In the records below, find the line with "The height and", then copy each line exactly until you have copied the line with "How do I perform: Select". Leave any picture out.

**LISTED RECORDS**
------------------------------------------------------------

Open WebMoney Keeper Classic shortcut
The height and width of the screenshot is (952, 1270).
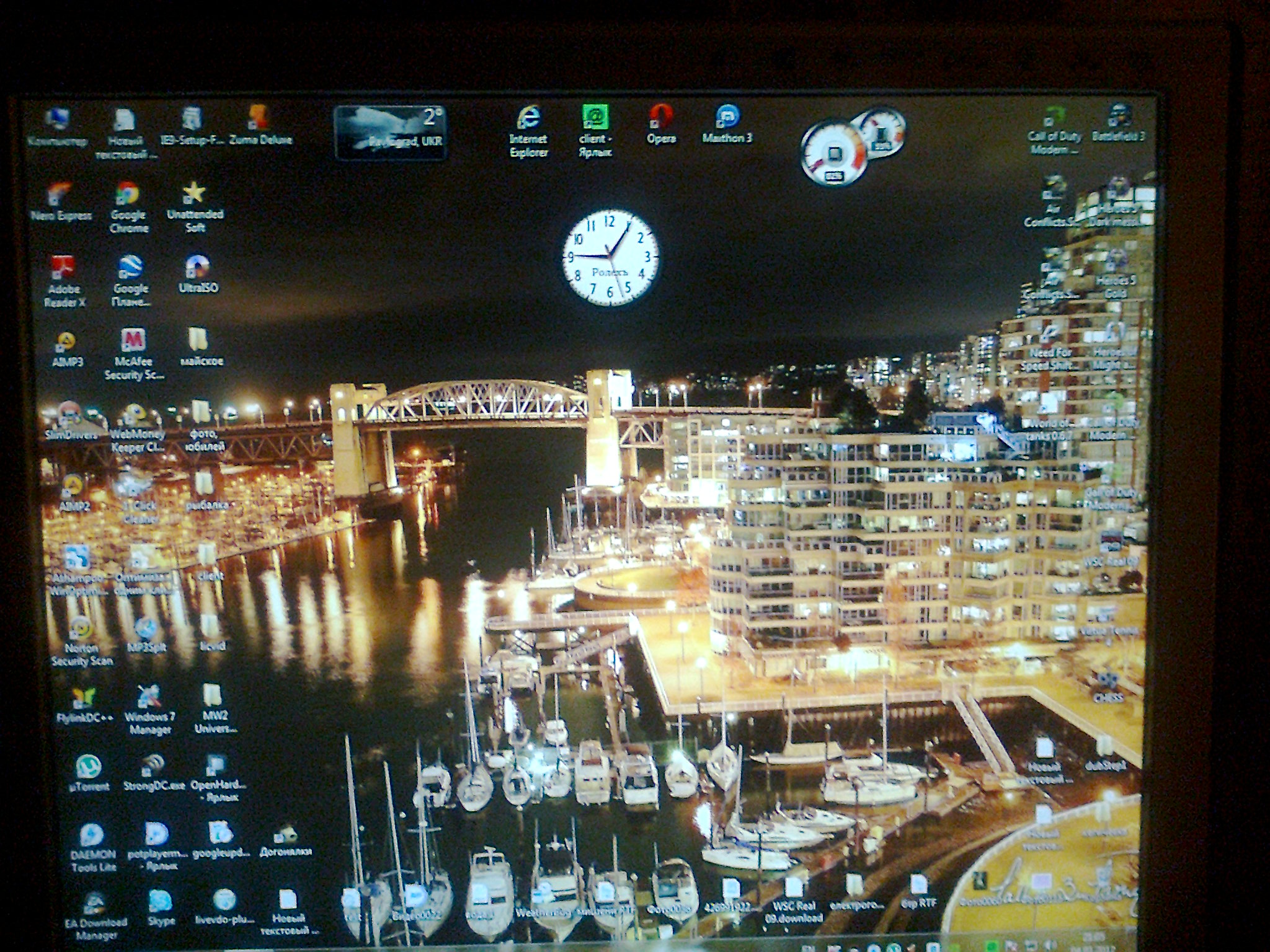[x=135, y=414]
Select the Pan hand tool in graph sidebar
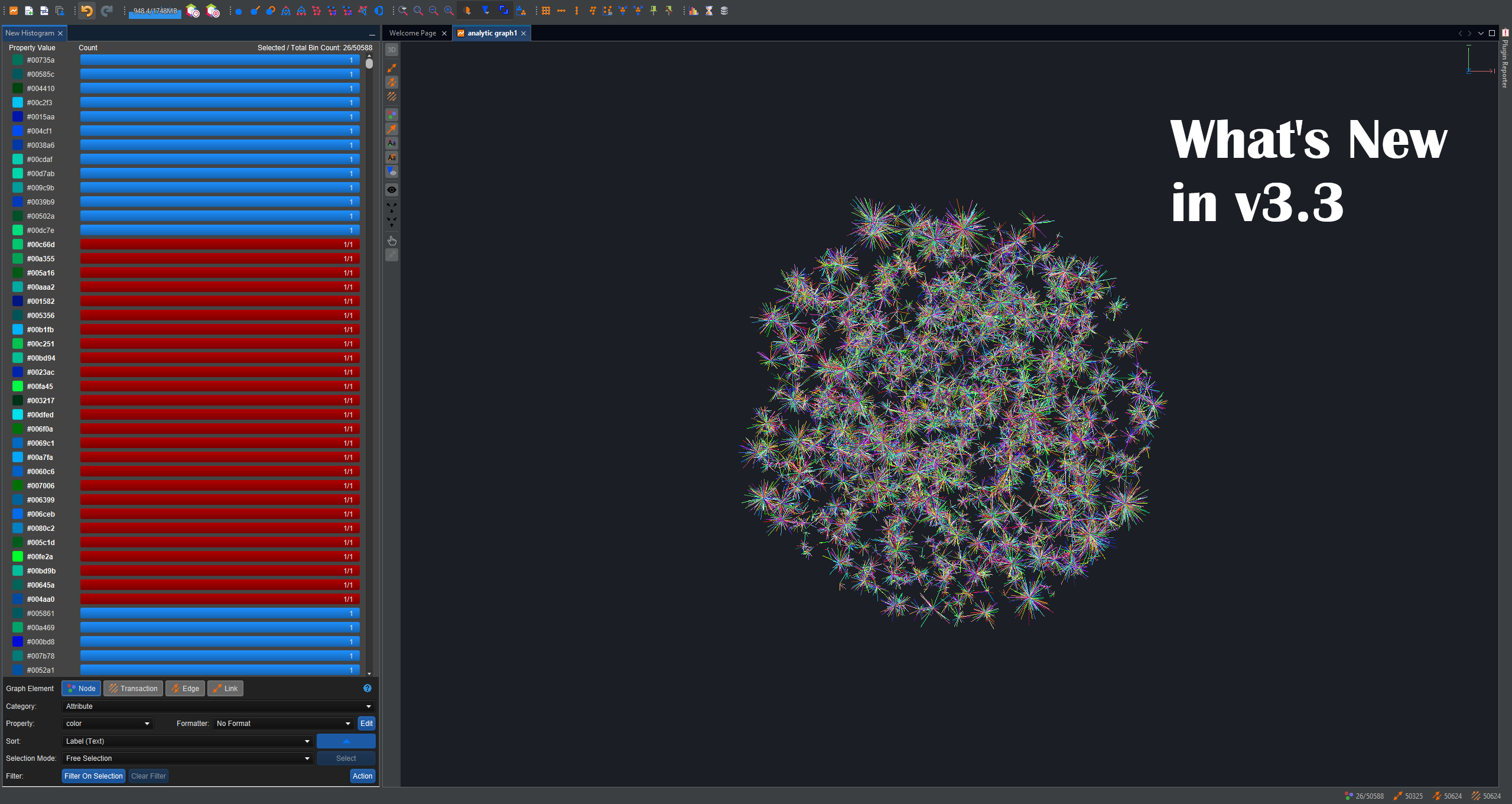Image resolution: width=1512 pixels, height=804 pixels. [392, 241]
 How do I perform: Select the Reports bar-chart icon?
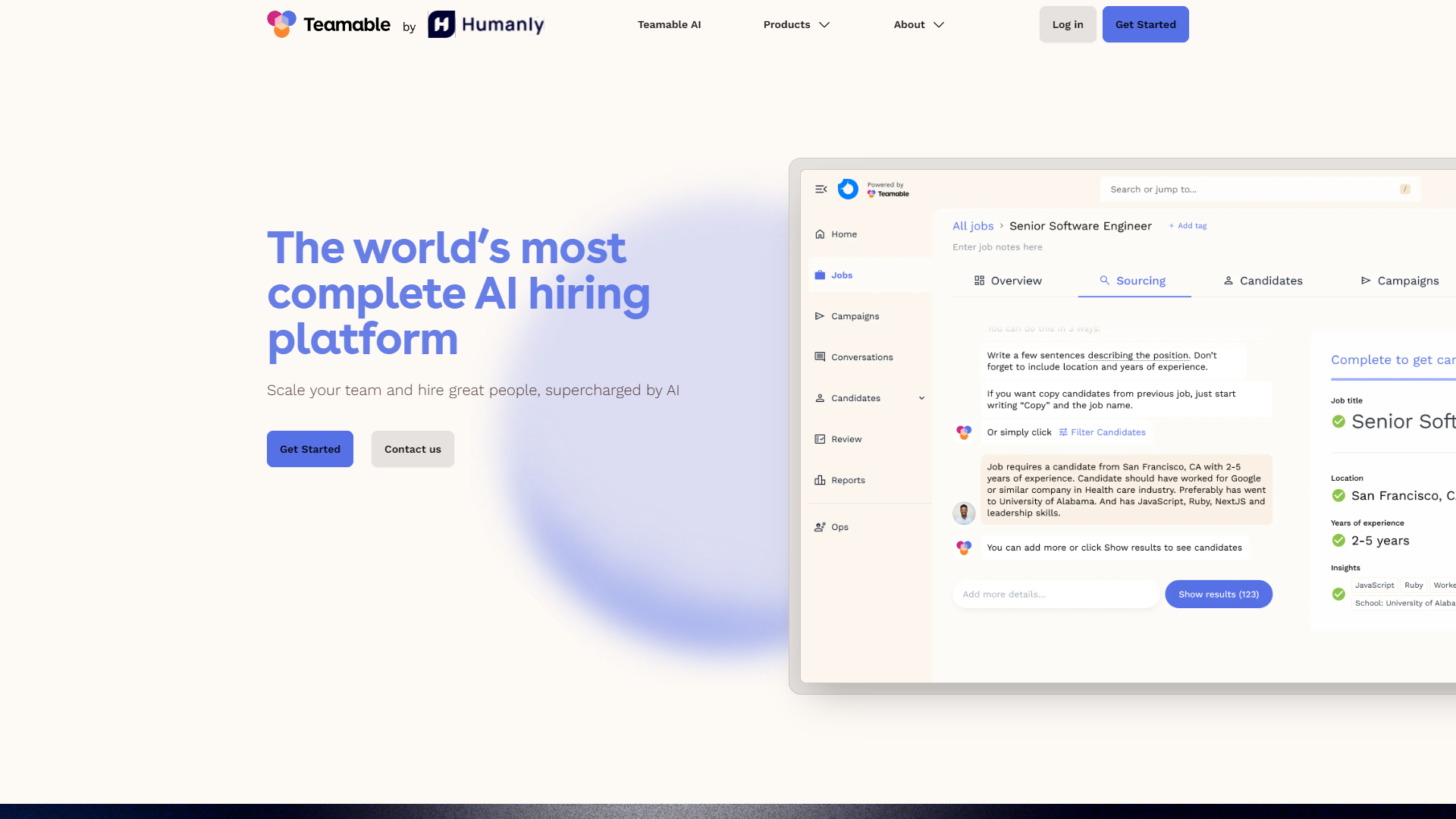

------------------------------------------------------------

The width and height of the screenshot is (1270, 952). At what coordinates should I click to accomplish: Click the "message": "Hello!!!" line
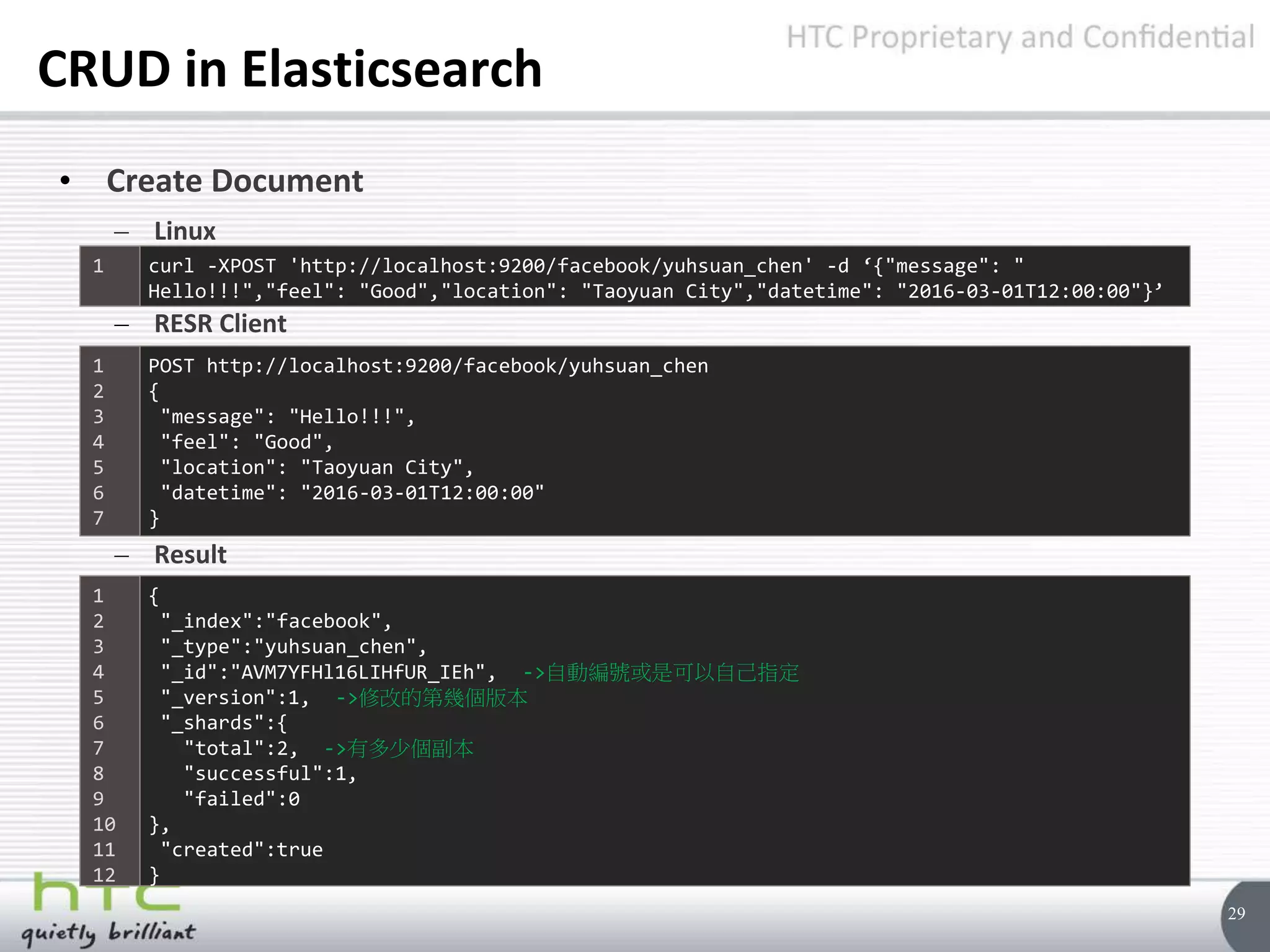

------------------------------------------------------------

**RESULT OF THE TASK**
The height and width of the screenshot is (952, 1270).
[x=135, y=414]
Select the Pan hand tool in graph sidebar
Image resolution: width=1512 pixels, height=804 pixels. [392, 241]
 How do I perform: Select the Reports bar-chart icon?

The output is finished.